Showing posts with label Metaphor. Show all posts
Showing posts with label Metaphor. Show all posts

Tuesday, January 11, 2011

Tuesday, December 7, 2010

Family Circus: ...Grandma said Christmas is just around the corner.

This cartoon is hilarious because Jeffy doesn't understand metaphors. Because he's an idiot.

Tuesday, November 30, 2010

Family Circus: See, Daddy! The Christmas stuff IS up!

Department stores sure do start whoring Christmas out early these days, don't they? Ha hOH MY GOD WHO DECAPITATED SANTA CLAUS AND AFFIXED HIS HEAD TO A POLE?

Seriously, though, that works surprisingly well as a metaphor, unintentional though I'm sure it was. Unless ... is anyone else seeing that sly smile on Jeffy's face?

Thursday, June 24, 2010

Luann: The moon was full and the front door was wide open.

Yep, definitely top 20. Almost certainly top 5, in fact. Here's a list of disturbing shit going on in this Luann storyline:
  1. Luann has seen Gunther naked.
  2. Luann keeps making flirtatious remarks about it.
  3. Luann keeps making flirtatious facial expressions behind Gunther's back.
  4. Gunther's legs are kind of beautiful.
  5. Gunther is wearing a worm costume...
  6. which signifies his emotional state.
  7. Gunther's worm costume makes it appear as though he has a giant fucking cock.
  8. Luann used the phrase, "The moon was full and the front door was wide open." I'm not entirely sure what it means, but I never, ever want to see it again.

Tuesday, May 4, 2010

Ziggy: The businessman's lunch is just like the regular lunch, sir ... except that the government eats half of it!

Ziggy's evidently getting an early start on the tax humor this year.

In fairness, though, this cartoon raises an important point. Given his druthers, a businessman would obviously share half of his meal with other people. This is called "trickle-down nutrition." But because the government steals that half of his meal, he's forced to keep all of his remaining food for himself. And so we see, because of this confiscatory socialist action, everybody but the businessman starves. Until eventually there's nobody left to prepare the businessman's food. And so then the businessman starves too. And so then everybody's dead.

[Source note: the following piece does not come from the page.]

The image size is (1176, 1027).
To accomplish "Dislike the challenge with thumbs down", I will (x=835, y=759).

This is a perfect metaphor for economics.

Thursday, April 29, 2010

F Minus: Douglas! Those days are over!

The conflation of symbols here is brilliant. Far from being a simple "Doesn't marriage suck!" joke, this cartoon creates a real sense of what growing up and getting married entails. Something is lost here: your childhood and your dependence, your early adulthood and your independence. And sometimes you look back on that and wish you could have it back. But as it happens, minivans, queen-sized beds and interdependence are actually all pretty comfortable.

Sunday, April 25, 2010

Beetle Bailey: Burrppppppppppppp.

This is, in all honesty, the most bizarre damn comic I've ever seen in my life. The literal reading, of course, is that General Halftrack is some kind of walking, talking blow-up doll. But I'm just a few credits shy of an English degree, and if my schooling has taught me nothing else, it has taught me how to analyze Beetle Bailey comic strips. And so I know that this is actually an extended metaphor about gassiness. Which just means that I have yet another reason to wish I'd gone into computer science instead.

Monday, March 22, 2010

Hi and Lois: Does Old Man Winter work for the I.R.S.?

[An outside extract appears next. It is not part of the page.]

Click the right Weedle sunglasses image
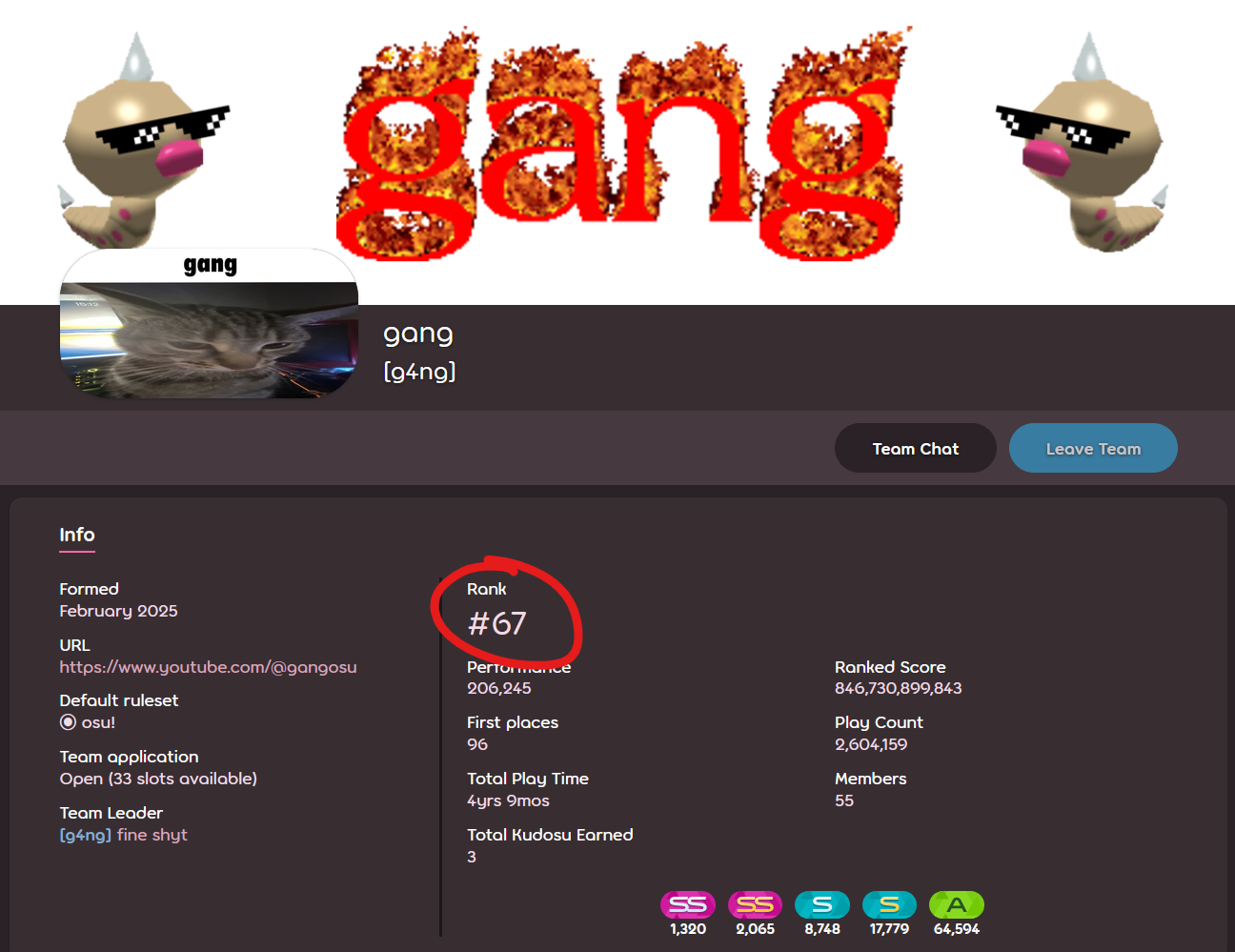This screenshot has height=952, width=1235. pyautogui.click(x=1083, y=141)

See, the snowflakes are Hi's money, and the ground is tax season, and Old Man Winter works for the I.R.S. and is going away for some reason, and tax season, which is the ground, is arriving, from wherever the ground arrives from, that melts snow, which is, um, money. And stuff.*

*No one can
torture a tax metaphor like the folks at Mort Walker Inc.

Monday, June 1, 2009

Ziggy: When you're sad and lonely, "trash day" can become a "fresh start."

Tom Wilson apparently believes that there's no metaphor so bad that it can't be made acceptable through the use of quotation marks. But he is very, very wrong. I can sort of go with him on trash representing our troubles, but what the hell are our "empties" supposed to be?

Tuesday, April 14, 2009

Hi and Lois: What you need is Tax-Lax.

I am genuinely confused as to why Hi thinks that pooping would help him pay his taxes.

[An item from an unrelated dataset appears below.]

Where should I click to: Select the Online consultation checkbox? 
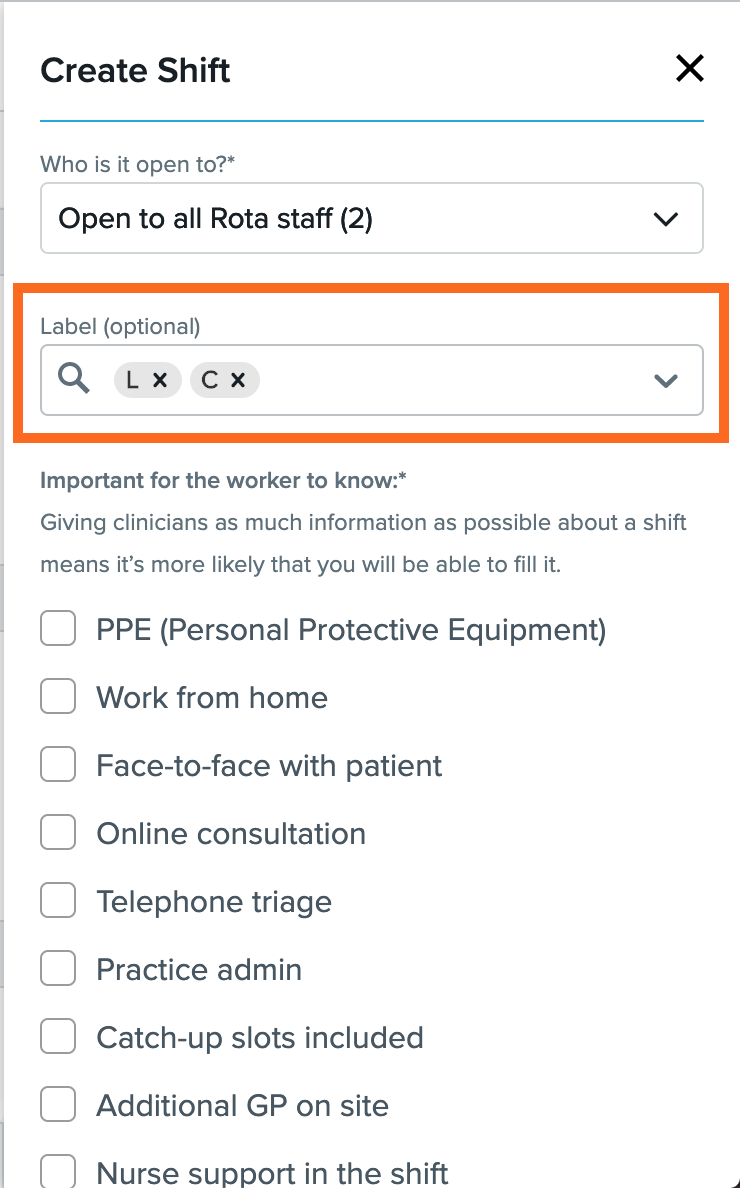tap(58, 833)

UPDATE: Actually, upon review, I'm pretty sure the metaphor at play here is that taxes are poop, and Hi needs a laxative to help pass them. It's a very bad metaphor.

Thursday, April 9, 2009

Stone Soup: But we seem to be in a monsoon.

This, sadly, is what passes for a subtle metaphor in the comics section.

In fairness, the comic strip is not a medium that lends itself well to subtlety. Part of this is because of the combination of imagery and words; there's a fairly significant tendency to draw something and then have a character explain the drawing.

That's most of the problem with this Stone Soup. It would have been a more interesting strip if the author had allowed the punchline to fall on the image. Just seeing the two characters standing together silently in the rain would have been more in fitting with the melancholic subject. Instead, she went for the easier laugh, and the comic suffers accordingly.